(Entries taken from a collection)

○ ○ ○

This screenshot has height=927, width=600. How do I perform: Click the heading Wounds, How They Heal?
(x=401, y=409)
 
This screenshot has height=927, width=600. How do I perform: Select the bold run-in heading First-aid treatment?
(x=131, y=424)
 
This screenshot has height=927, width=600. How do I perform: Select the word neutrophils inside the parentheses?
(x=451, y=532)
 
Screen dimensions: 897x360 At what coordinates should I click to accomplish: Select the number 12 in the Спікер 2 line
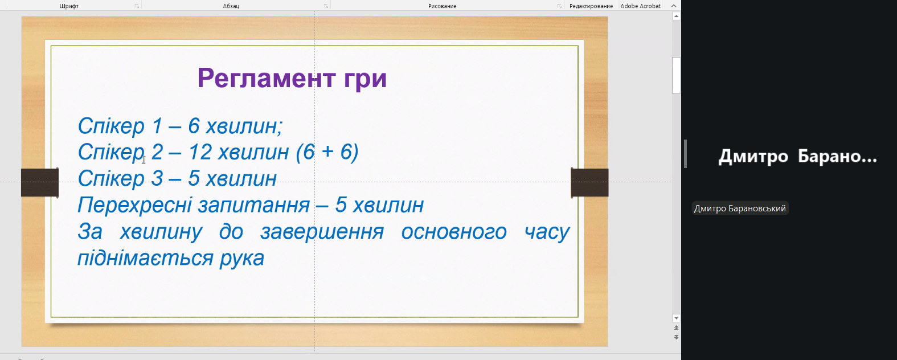[x=199, y=152]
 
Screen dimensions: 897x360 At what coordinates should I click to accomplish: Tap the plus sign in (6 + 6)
[x=327, y=152]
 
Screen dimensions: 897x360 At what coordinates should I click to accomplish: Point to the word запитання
[x=254, y=206]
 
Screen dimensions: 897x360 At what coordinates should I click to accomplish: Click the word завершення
[x=322, y=232]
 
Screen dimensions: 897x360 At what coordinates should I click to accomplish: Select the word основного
[x=454, y=232]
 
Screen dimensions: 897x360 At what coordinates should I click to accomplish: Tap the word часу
[x=547, y=232]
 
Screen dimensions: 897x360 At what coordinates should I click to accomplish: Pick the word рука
[x=242, y=259]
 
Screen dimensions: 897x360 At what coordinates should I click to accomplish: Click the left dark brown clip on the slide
[x=40, y=183]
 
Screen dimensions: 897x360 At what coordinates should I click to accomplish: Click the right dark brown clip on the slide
[x=589, y=183]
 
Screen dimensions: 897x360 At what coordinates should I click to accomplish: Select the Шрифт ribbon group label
[x=69, y=6]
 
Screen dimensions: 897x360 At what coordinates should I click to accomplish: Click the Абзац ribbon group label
[x=231, y=6]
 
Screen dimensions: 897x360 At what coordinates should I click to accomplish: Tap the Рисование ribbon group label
[x=442, y=6]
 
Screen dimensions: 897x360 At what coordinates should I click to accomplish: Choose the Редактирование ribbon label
[x=591, y=6]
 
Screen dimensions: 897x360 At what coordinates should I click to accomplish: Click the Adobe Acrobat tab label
[x=640, y=6]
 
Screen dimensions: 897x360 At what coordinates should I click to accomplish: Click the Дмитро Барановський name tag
[x=740, y=208]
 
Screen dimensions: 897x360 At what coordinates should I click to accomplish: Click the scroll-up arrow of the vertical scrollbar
[x=677, y=16]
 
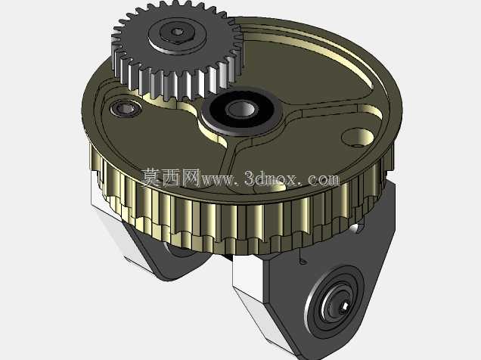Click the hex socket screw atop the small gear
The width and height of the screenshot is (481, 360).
177,32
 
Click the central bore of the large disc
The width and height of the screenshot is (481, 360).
241,109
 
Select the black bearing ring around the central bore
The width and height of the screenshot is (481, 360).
241,110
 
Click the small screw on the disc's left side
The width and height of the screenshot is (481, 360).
126,108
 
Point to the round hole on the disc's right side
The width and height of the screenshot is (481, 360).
358,138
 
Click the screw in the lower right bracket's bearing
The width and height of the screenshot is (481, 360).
344,306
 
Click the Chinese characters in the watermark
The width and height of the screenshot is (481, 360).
171,178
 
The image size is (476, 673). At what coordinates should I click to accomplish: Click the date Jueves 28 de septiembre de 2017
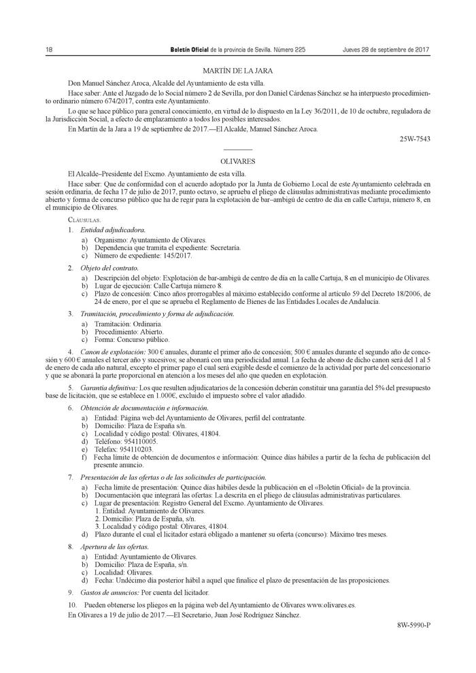tap(386, 50)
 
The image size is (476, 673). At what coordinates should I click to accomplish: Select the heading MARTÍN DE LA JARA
tap(237, 71)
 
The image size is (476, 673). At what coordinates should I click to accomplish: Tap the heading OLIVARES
tap(237, 161)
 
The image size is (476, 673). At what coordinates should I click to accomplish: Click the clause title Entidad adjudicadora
tap(113, 230)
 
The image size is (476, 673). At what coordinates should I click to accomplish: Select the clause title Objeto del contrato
tap(109, 268)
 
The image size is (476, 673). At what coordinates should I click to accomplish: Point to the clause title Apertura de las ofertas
tap(114, 547)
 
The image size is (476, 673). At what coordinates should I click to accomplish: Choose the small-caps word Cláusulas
tap(84, 220)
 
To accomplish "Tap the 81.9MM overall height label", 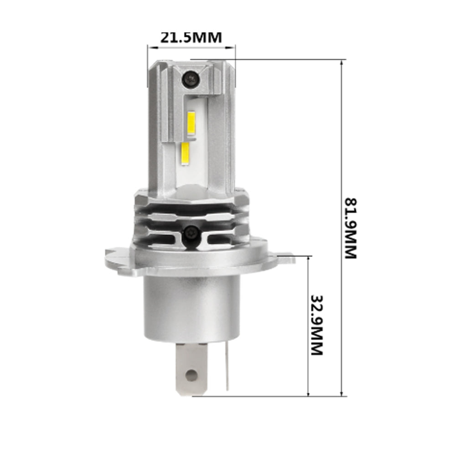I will click(x=351, y=228).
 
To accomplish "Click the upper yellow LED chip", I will click(x=192, y=123).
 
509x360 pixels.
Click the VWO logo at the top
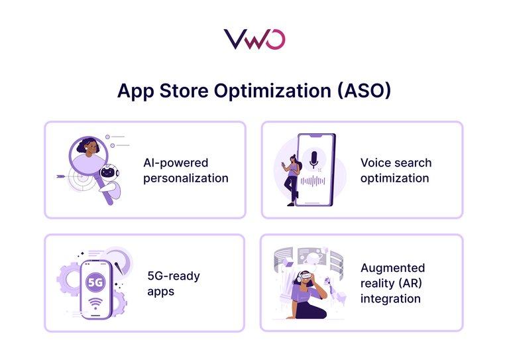coord(254,38)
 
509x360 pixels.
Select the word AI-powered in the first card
coord(175,162)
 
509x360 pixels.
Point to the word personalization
coord(186,178)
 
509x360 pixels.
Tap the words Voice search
coord(396,162)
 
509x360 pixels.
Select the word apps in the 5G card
coord(161,291)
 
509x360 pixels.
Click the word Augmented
coord(392,268)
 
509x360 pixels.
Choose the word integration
coord(390,298)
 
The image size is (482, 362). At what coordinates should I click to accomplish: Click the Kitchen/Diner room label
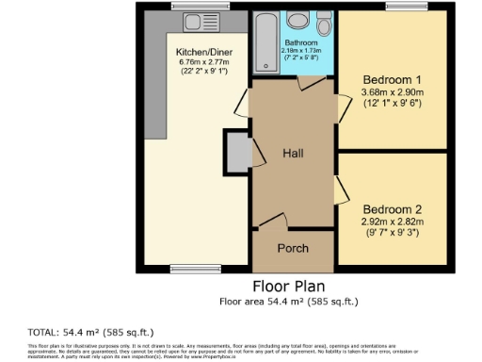(199, 53)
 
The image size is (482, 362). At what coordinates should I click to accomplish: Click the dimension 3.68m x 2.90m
(394, 92)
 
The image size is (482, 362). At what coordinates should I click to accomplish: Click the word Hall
(292, 154)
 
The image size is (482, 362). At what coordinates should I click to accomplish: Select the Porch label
(292, 248)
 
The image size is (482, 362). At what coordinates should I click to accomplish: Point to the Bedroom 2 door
(341, 193)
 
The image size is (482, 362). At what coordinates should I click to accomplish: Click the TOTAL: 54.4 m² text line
(91, 332)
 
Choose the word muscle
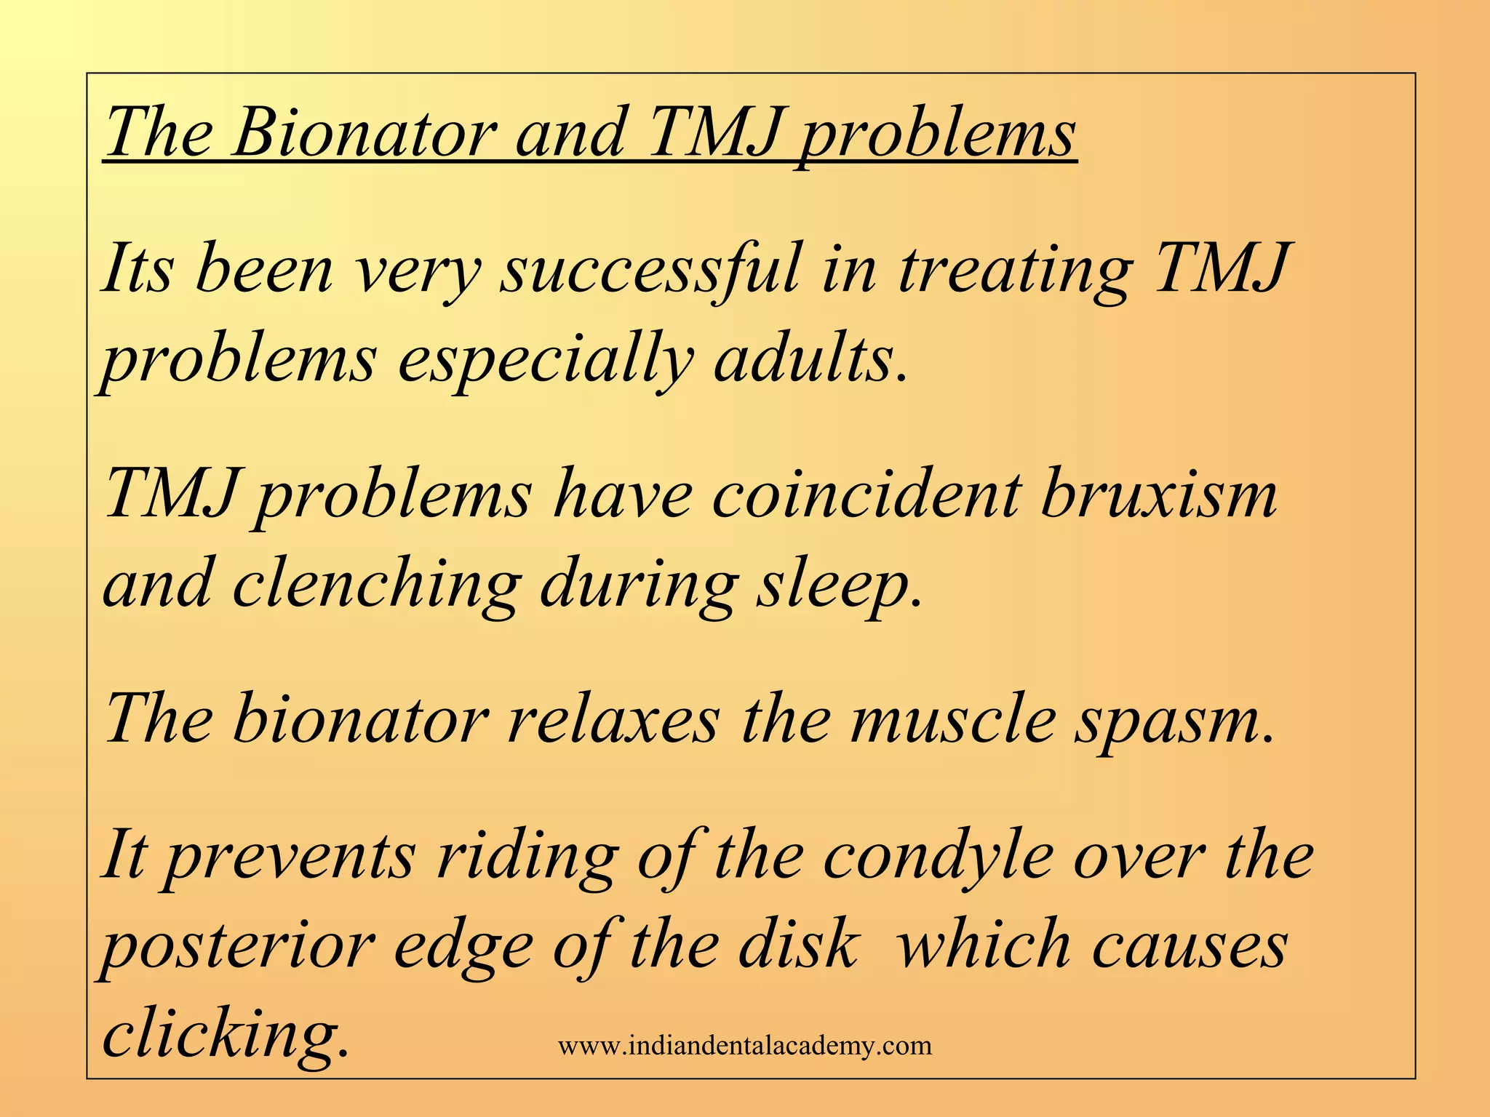[953, 720]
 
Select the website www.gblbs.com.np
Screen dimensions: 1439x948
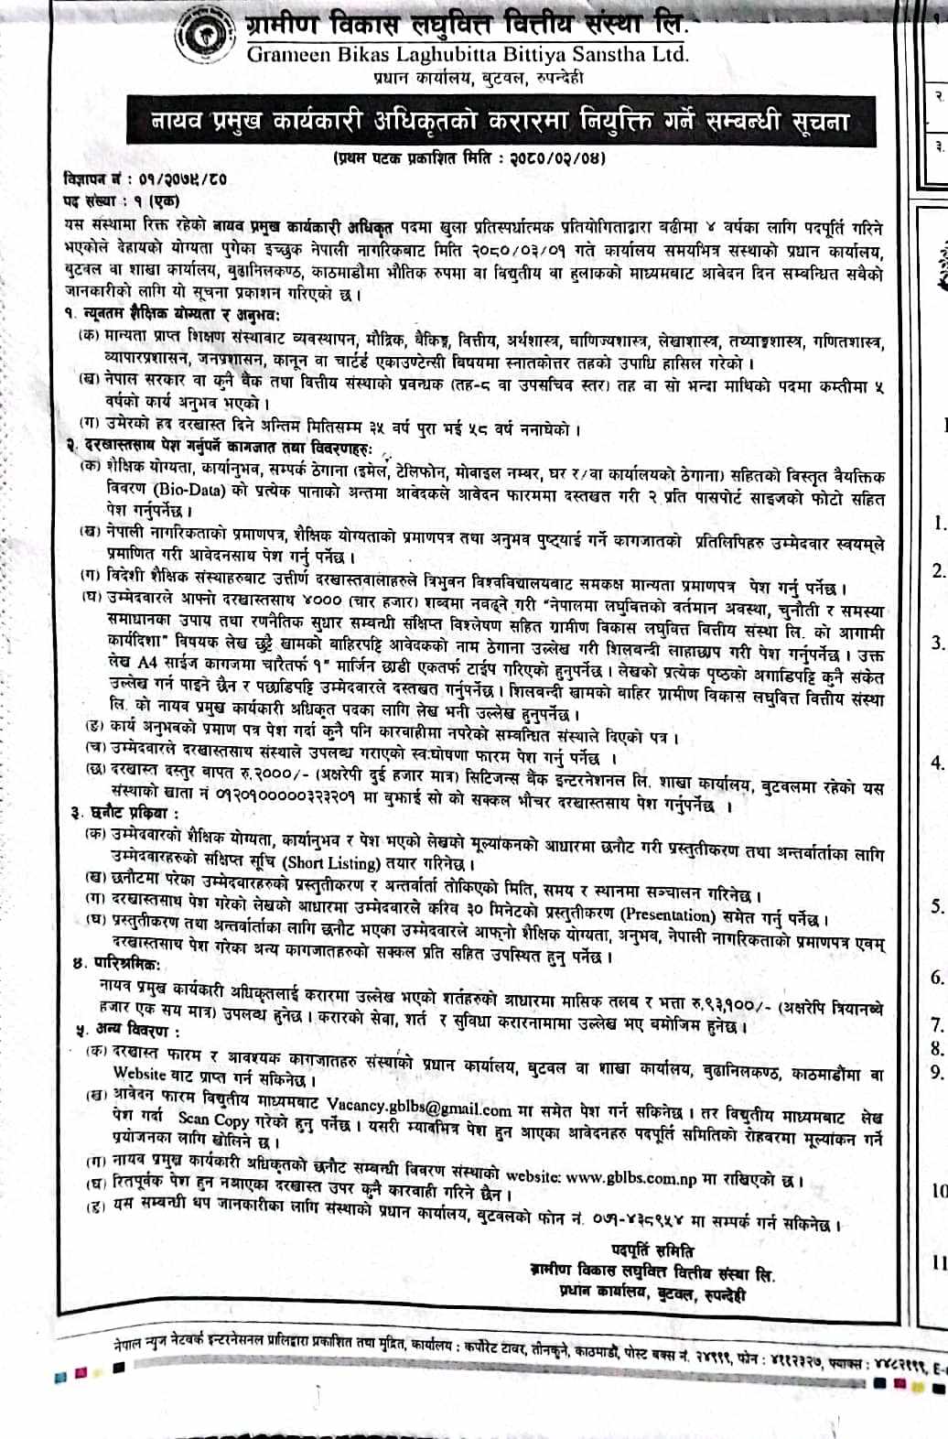(x=631, y=1178)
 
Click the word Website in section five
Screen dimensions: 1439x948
(x=139, y=1074)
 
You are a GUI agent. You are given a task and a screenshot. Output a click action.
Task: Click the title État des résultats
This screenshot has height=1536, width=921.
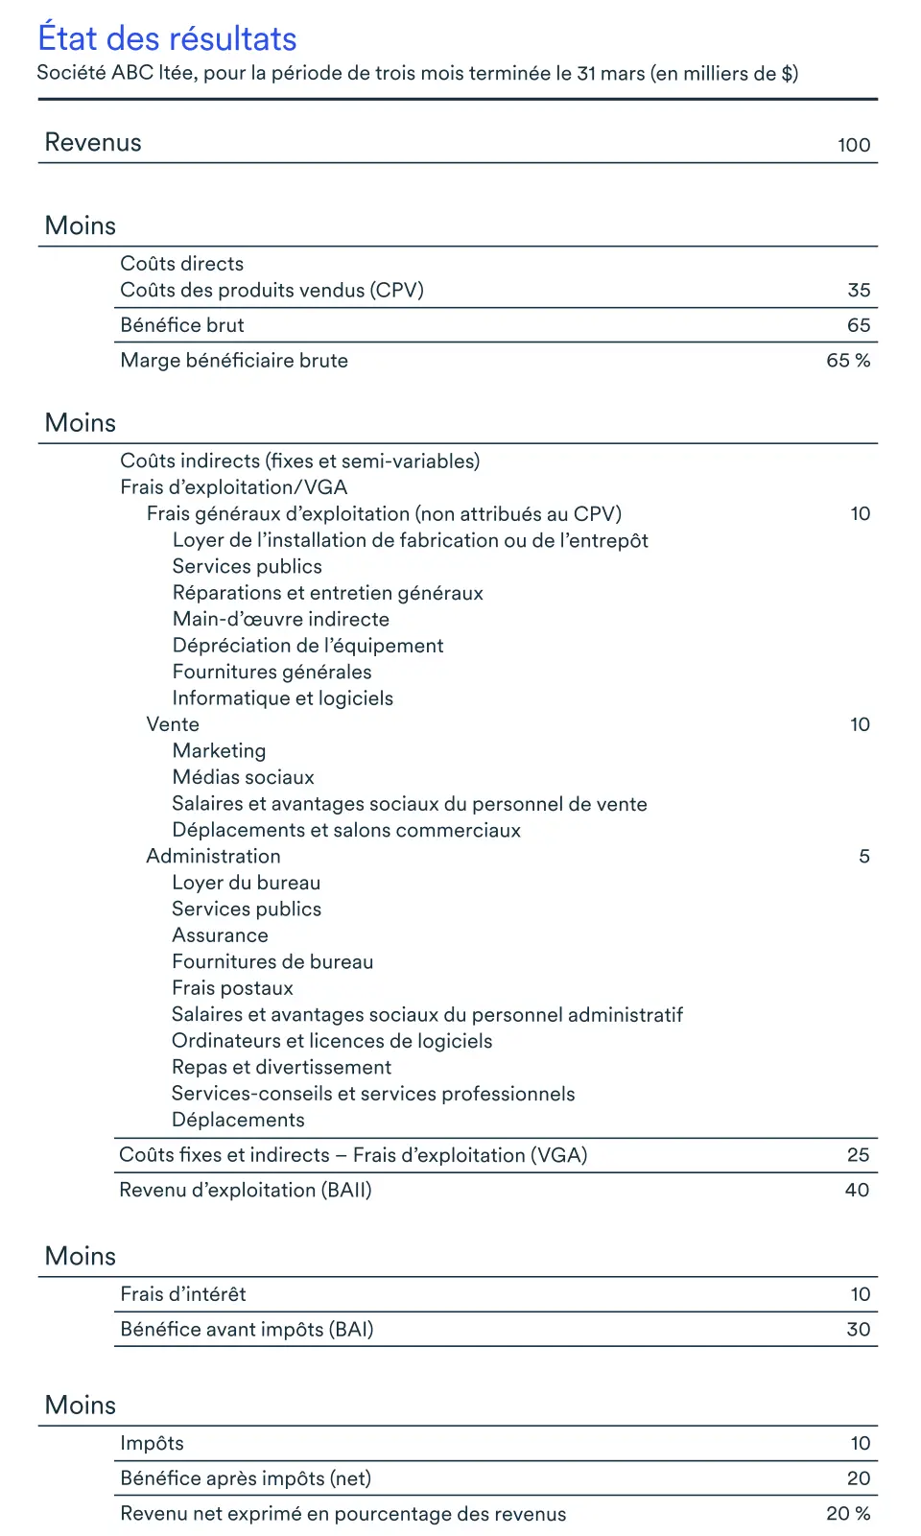click(167, 38)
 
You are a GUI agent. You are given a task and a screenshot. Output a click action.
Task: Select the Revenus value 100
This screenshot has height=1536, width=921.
click(854, 145)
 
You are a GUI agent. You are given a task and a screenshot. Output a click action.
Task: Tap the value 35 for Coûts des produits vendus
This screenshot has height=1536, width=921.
click(859, 290)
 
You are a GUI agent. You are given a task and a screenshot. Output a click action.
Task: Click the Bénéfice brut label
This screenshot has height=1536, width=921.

○ ○ ○

• Given task:
Lay out the data lines from the one containing "heading First-aid treatment?" through the one containing "(x=451, y=532)" as a numbered list, dropping any blank lines.

• Written solution:
1. This screenshot has height=927, width=600. How do I perform: Select the bold run-in heading First-aid treatment?
2. (x=131, y=424)
3. This screenshot has height=927, width=600. How do I perform: Select the word neutrophils inside the parentheses?
4. (x=451, y=532)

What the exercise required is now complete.